#### [Assigned task]
From the data below, repeat everything exactly except the images.

╭─ Exercise materials

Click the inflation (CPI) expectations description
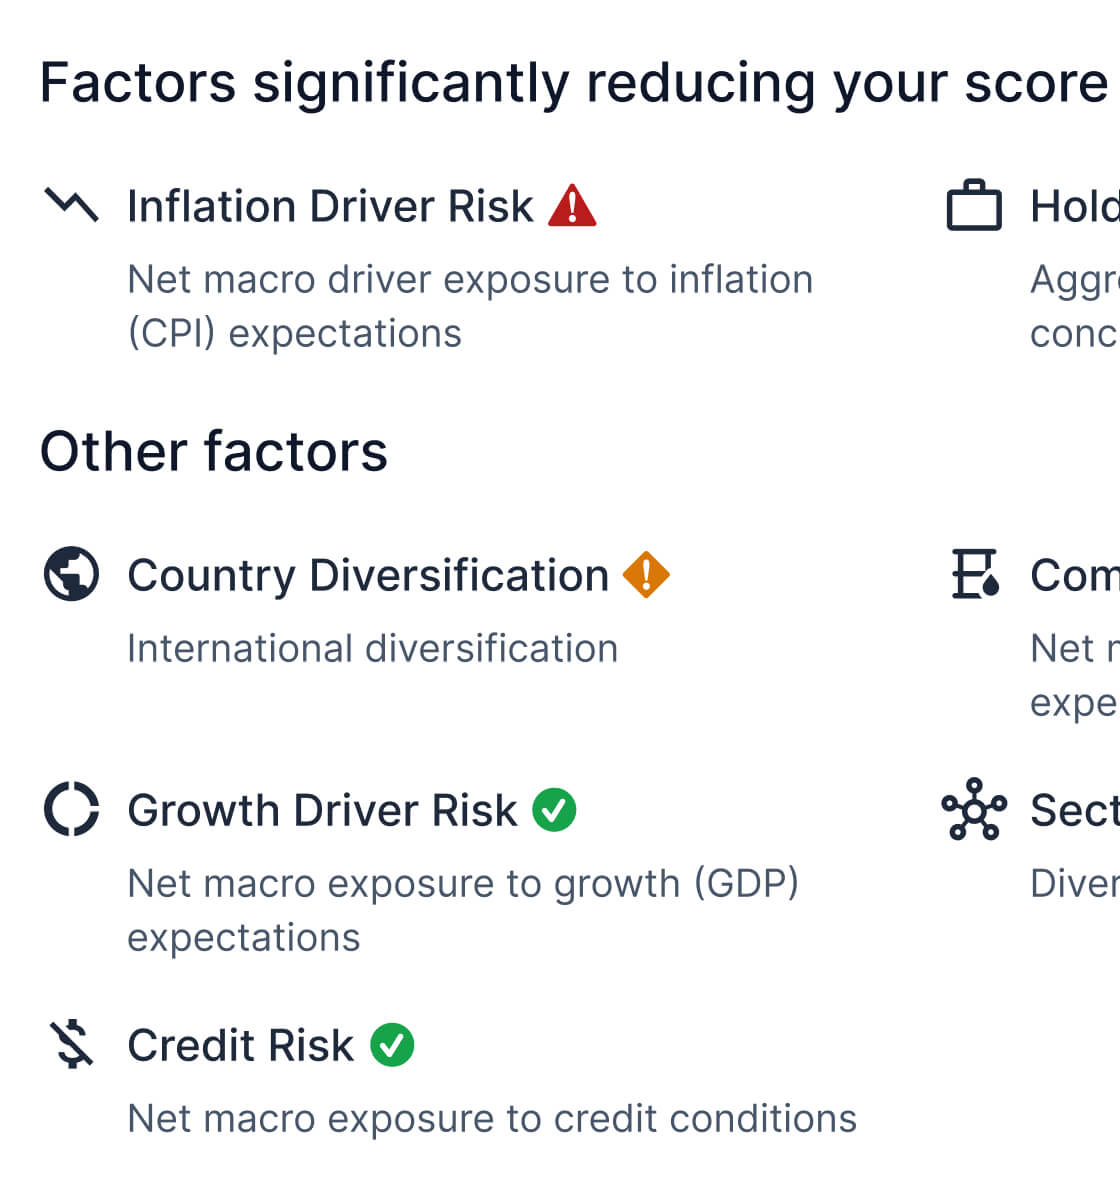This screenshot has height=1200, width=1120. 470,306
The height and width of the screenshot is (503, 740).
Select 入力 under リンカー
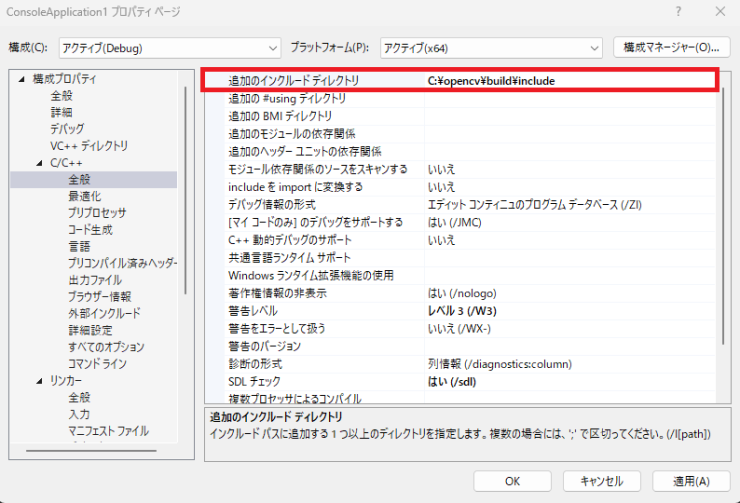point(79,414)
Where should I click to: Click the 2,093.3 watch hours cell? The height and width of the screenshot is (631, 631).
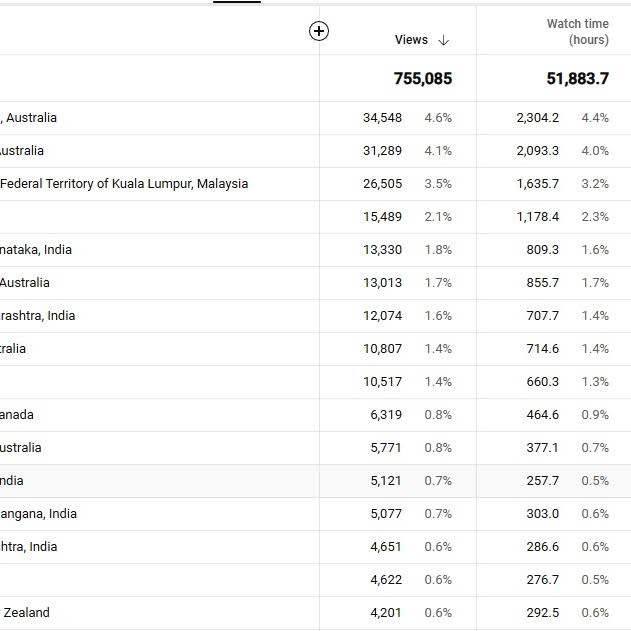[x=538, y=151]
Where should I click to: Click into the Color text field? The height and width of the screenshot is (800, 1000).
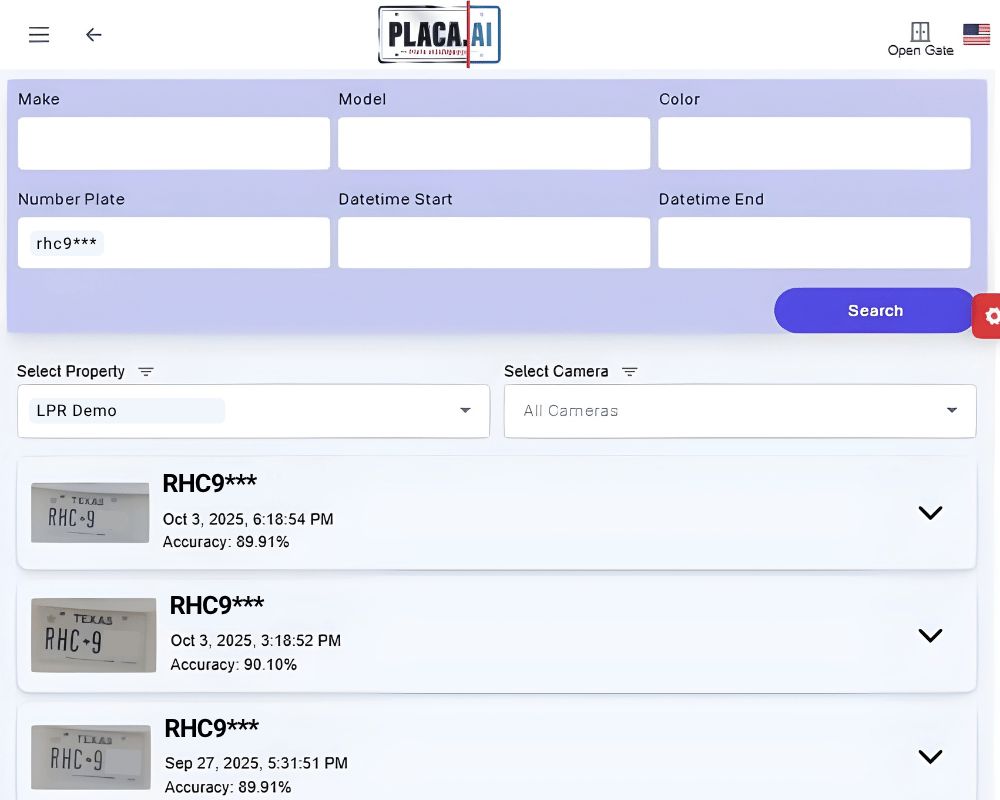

╰─

#### [Answer space]
Click the inflation (CPI) expectations description
This screenshot has height=1200, width=1120. 470,306
The height and width of the screenshot is (503, 740).
Select 入力 under リンカー
point(79,414)
Where should I click to: Click the 2,093.3 watch hours cell? The height and width of the screenshot is (631, 631).
[x=538, y=151]
Where should I click to: Click into the Color text field? The height and width of the screenshot is (800, 1000).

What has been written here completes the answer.